Queer, the latest film from director Luca Guadagnino and his Challengers writer Justin Kuritzkes, is a disappointing film.
The film is based on a short novel of the same name by Beat writer William S. Burroughs (though it also seems to borrow heavily from some of his letters and events in his own life).
William Lee (Daniel Craig), which used to be Burroughs’ pen name, is a sleazy junkie who spends his days looking for lovers and getting drunk in post-war Mexico City. When he catches sight of an attractive young man, Gene Allerton (Drew Starkey), on the street one night, he is completely smitten.
Lee believes himself to be gay (despite Burroughs’ own vehement denials of such), and, wondering if Gene is like him, he tries to seduce him.
The two dance a dance of desire and repulsion for nearly three hours as Lee struggles with drug addiction and heroin addiction, and eventually brings Jean along on a wild goose chase through South America in search of yagé, more commonly known as ayahuasca.
Lee is entranced by the drug’s psychedelic properties and its alleged ability to make users telepathic. Overwhelmed by his hopeless desire for Jean, he seeks to use the drug to express the feelings he is unable to speak out loud.
Craig swaps out his chicken-fried Benoit Blanc accent for a more civilized Southern accent, giving Lee a meek, awkward, insecure demeanor. It’s a real departure from his many cold roles on stage as Macbeth, in films like Road to Perdition, and, of course, as James Bond.
Starkey is a lovable counterpoint to Craig’s dusky and drunken look. He’s full of youthful vigour and an interesting restraint (even if the glasses he wears make him a near-perfect copy of Milo in Disney’s Atlantis: The Lost Empire). Though he sleeps with Lee, it’s never clear whether Gene is gay as well. He doesn’t give a conclusive answer (probably because he’s not ready to face it himself), and Starkey displays a wonderful restraint.
Jason Schwartzman is also worth noting for his comic relief as fellow ex-pat Joe, who brings this eccentric outcast to lovely life. The running joke about his lovers stealing his things is one of the funniest aspects of the film.
Guadagnino loves to create evocative and lyrical images as a director, and there’s certainly no shortage of stunning backdrops and images of nightlife outside the windows of bars and hotel rooms. Each shot here is carefully composed, more like a painting than a frame of film, but it’s all pretty without any soul. The images are hollow, just pretty pictures and nothing more.

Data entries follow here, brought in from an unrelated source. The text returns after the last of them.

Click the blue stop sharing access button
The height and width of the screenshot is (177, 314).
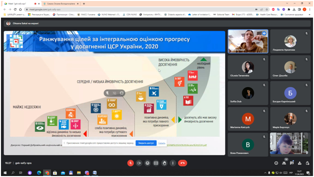tap(146, 143)
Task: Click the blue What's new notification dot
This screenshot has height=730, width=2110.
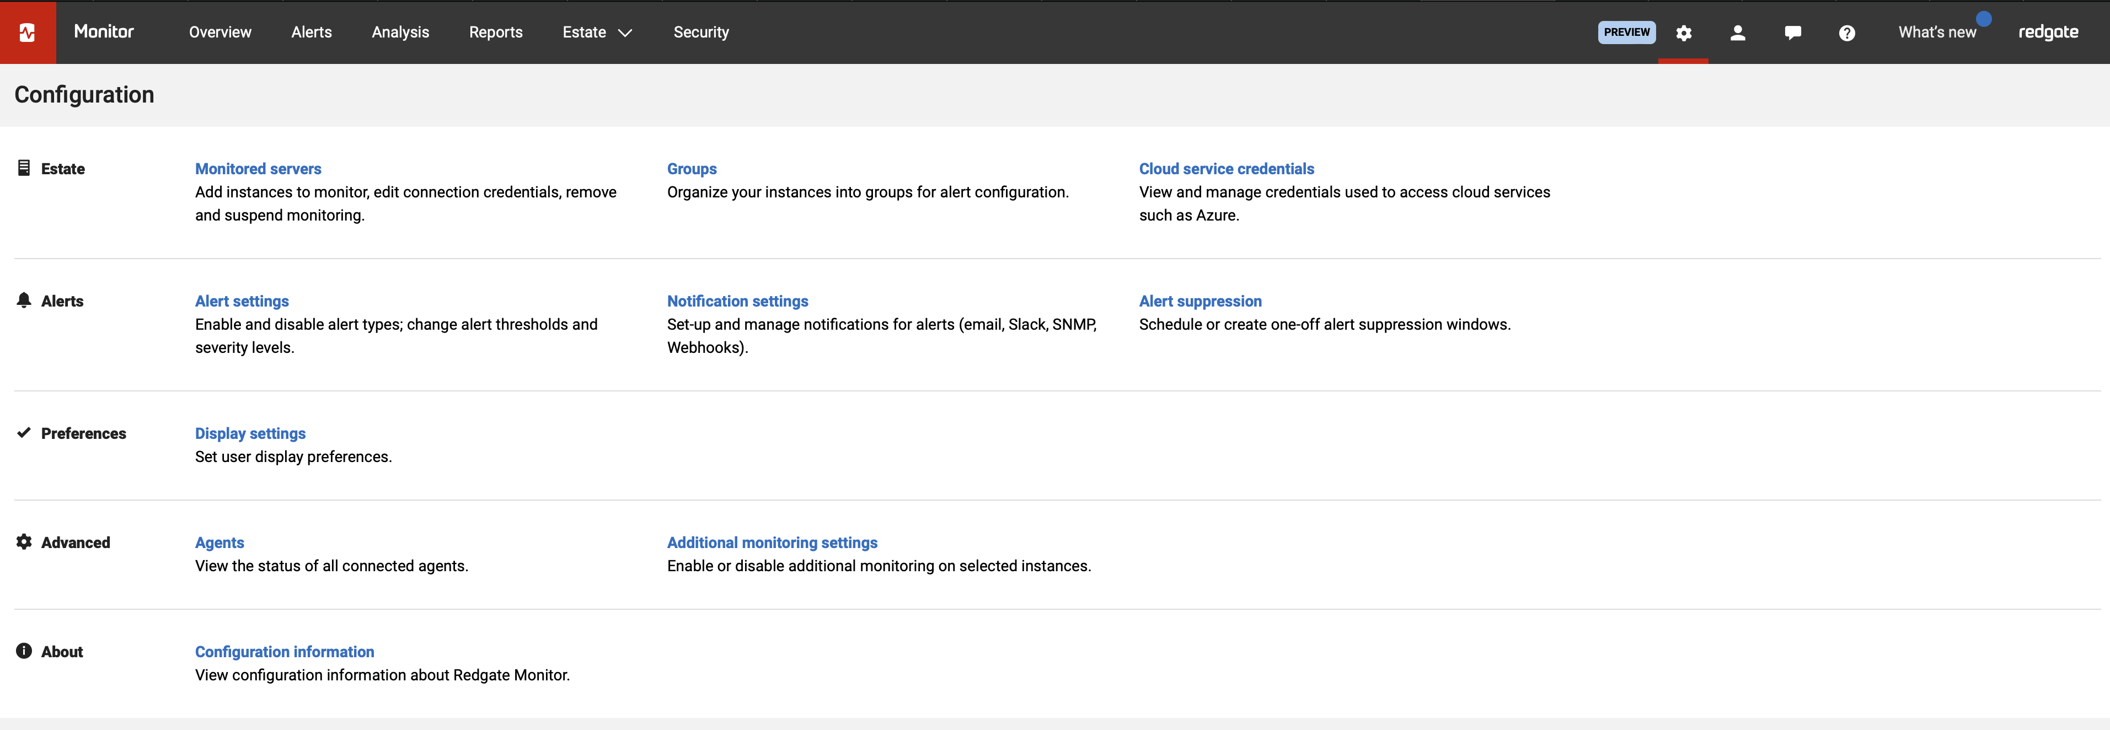Action: pyautogui.click(x=1983, y=19)
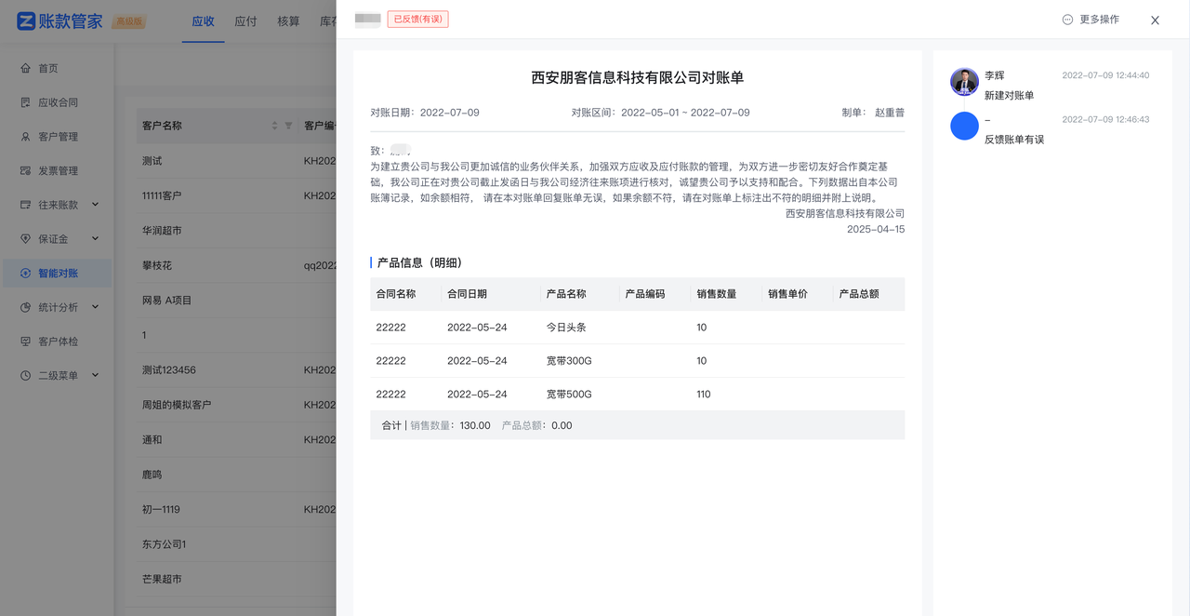Click 李辉's avatar in activity log
Image resolution: width=1190 pixels, height=616 pixels.
(964, 82)
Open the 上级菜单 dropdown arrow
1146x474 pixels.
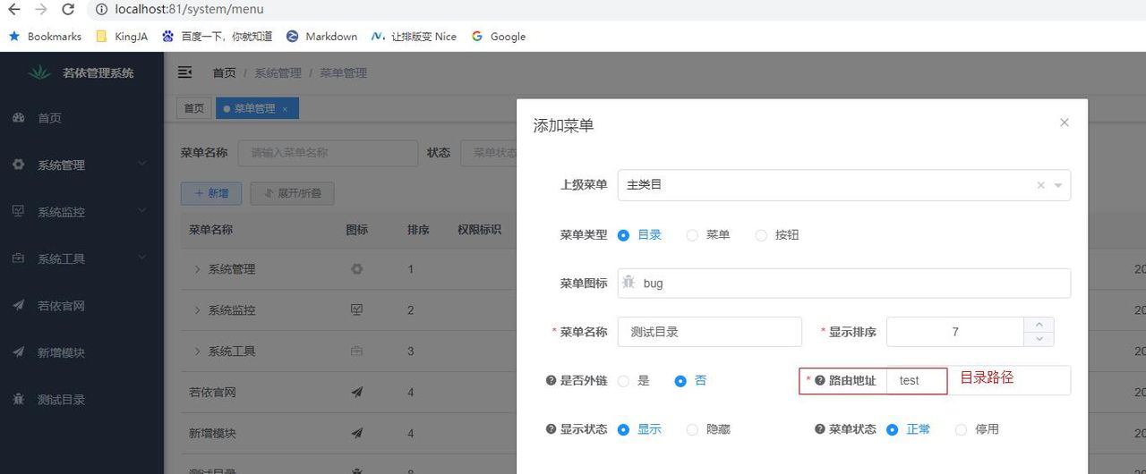1057,185
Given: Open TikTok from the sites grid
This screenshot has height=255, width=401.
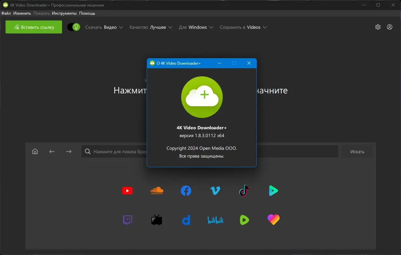Looking at the screenshot, I should (244, 191).
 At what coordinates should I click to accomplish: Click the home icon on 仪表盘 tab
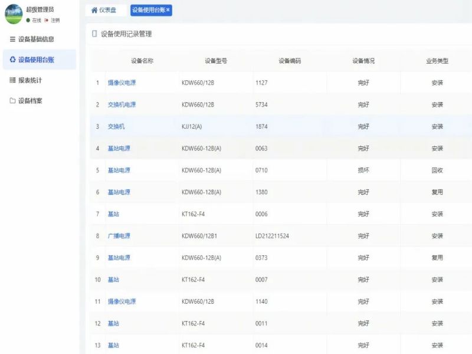click(x=94, y=11)
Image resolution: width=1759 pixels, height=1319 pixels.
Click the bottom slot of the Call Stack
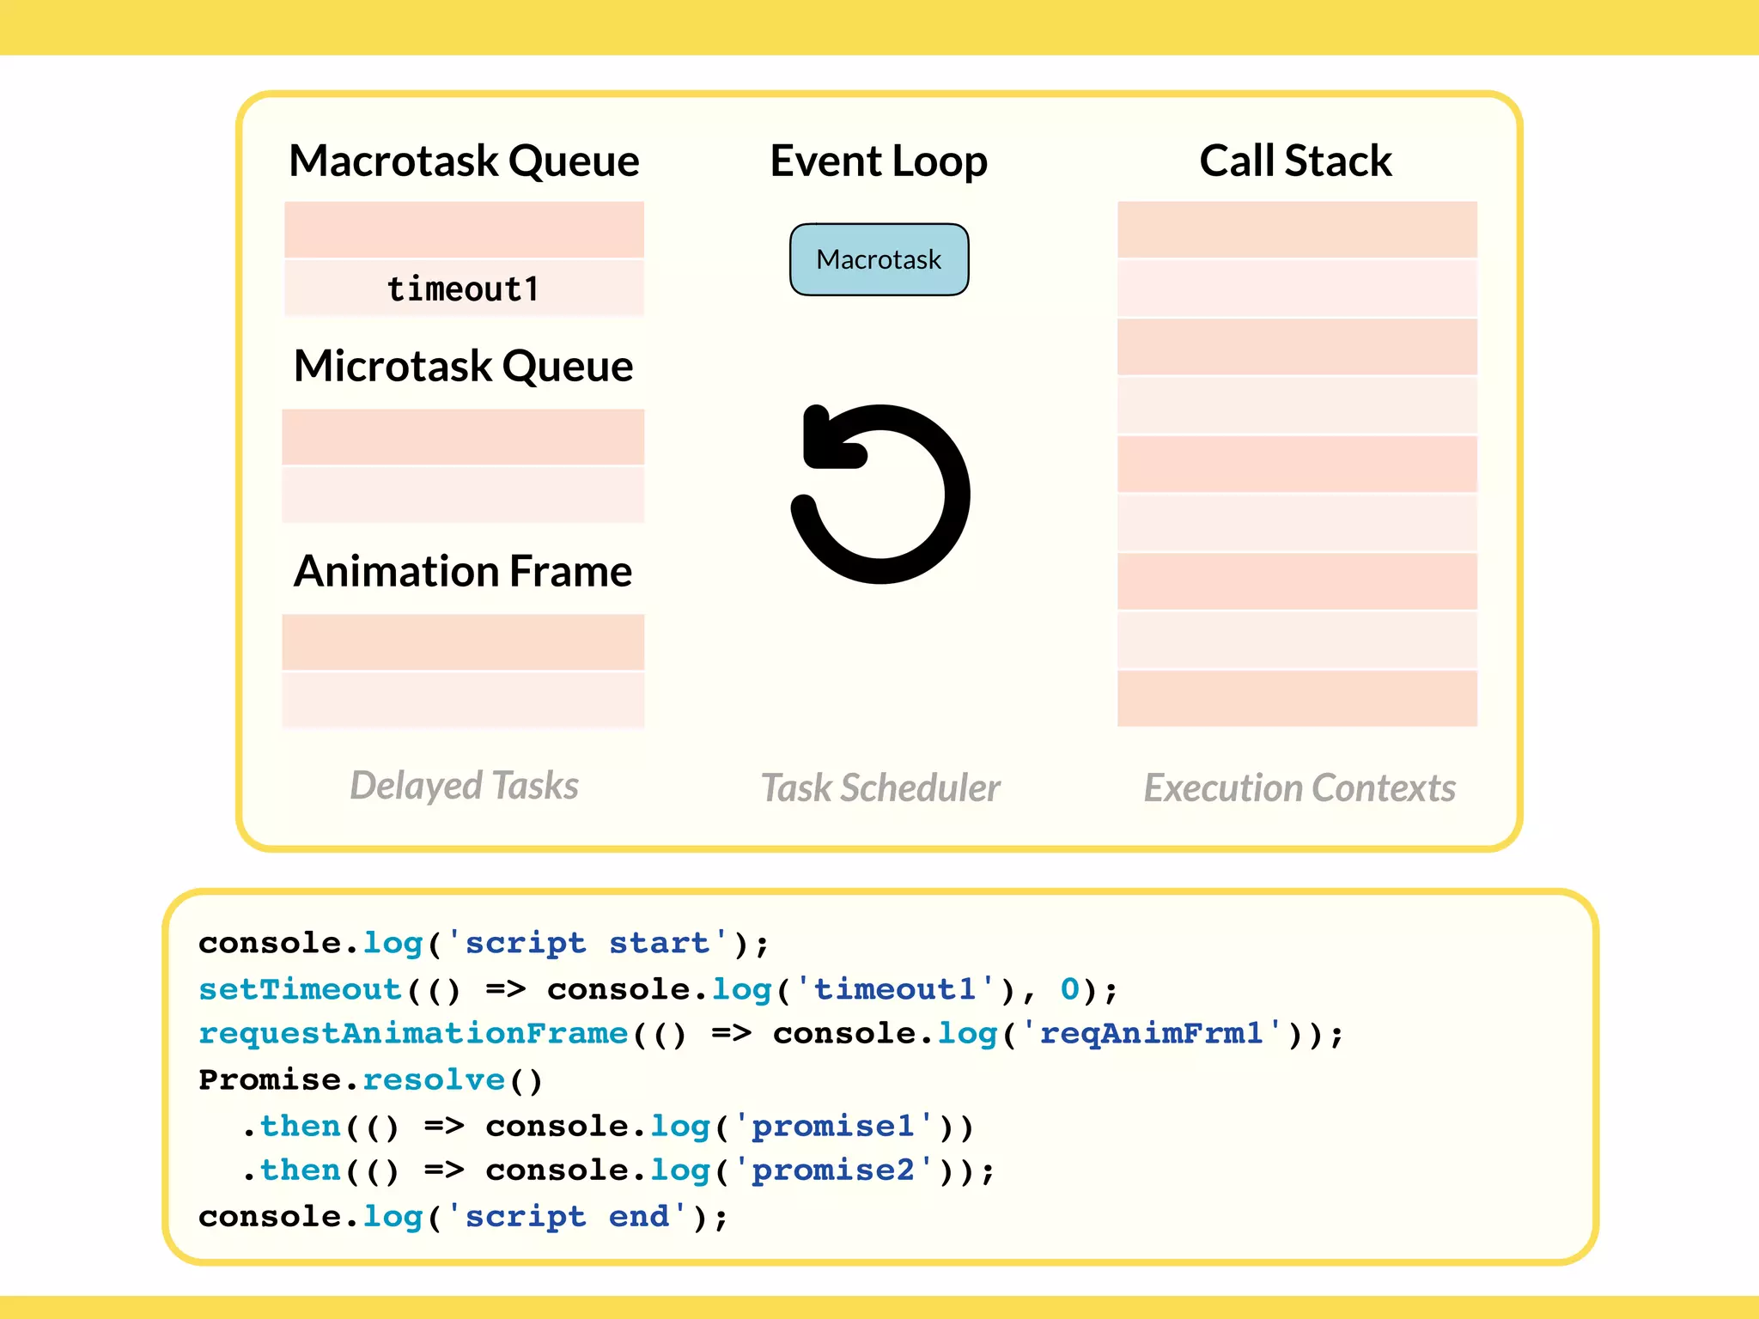[x=1297, y=698]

His most interesting shots are reminiscent of the surrealist movement of the 1920s, resembling scenes from the paintings of Man Ray and the films of Luis Buñuel. A nude woman with no legs floats in space, disembodied.
One scene later, Lee sees clay fragments of her legs on the street. Guadagnino leans toward the spiritual here, which echoes themes in Burroughs’ work. Though visually striking, it’s never clear what the purpose of these scenes is. The whole project seems more a realization of Guadagnino’s artistic pretensions than anything else.
If you know Burroughs’ work and life, there are a few Easter eggs here (most notably in the reconstruction of the “William Tell” act that led to the murder of the author’s first wife). But who is Lee, other than a junkie and a man consumed by desire? When it comes to Jean, he is helpless, even if he is also manipulative and cruel. But to what end?
For all of Lee’s greed and his addiction (not just to drugs, but to sex and desire), there is no compelling commentary on identity and sexuality.
Instead, queerness is esoteric, often seeming to be deliberately so. Guadagnino seems to want to dishearten his audience so that they can endure the endless discomfort shared by the characters. The whole film smacks of self-importance and the need to remind us that those behind the camera are smarter than anyone in the audience.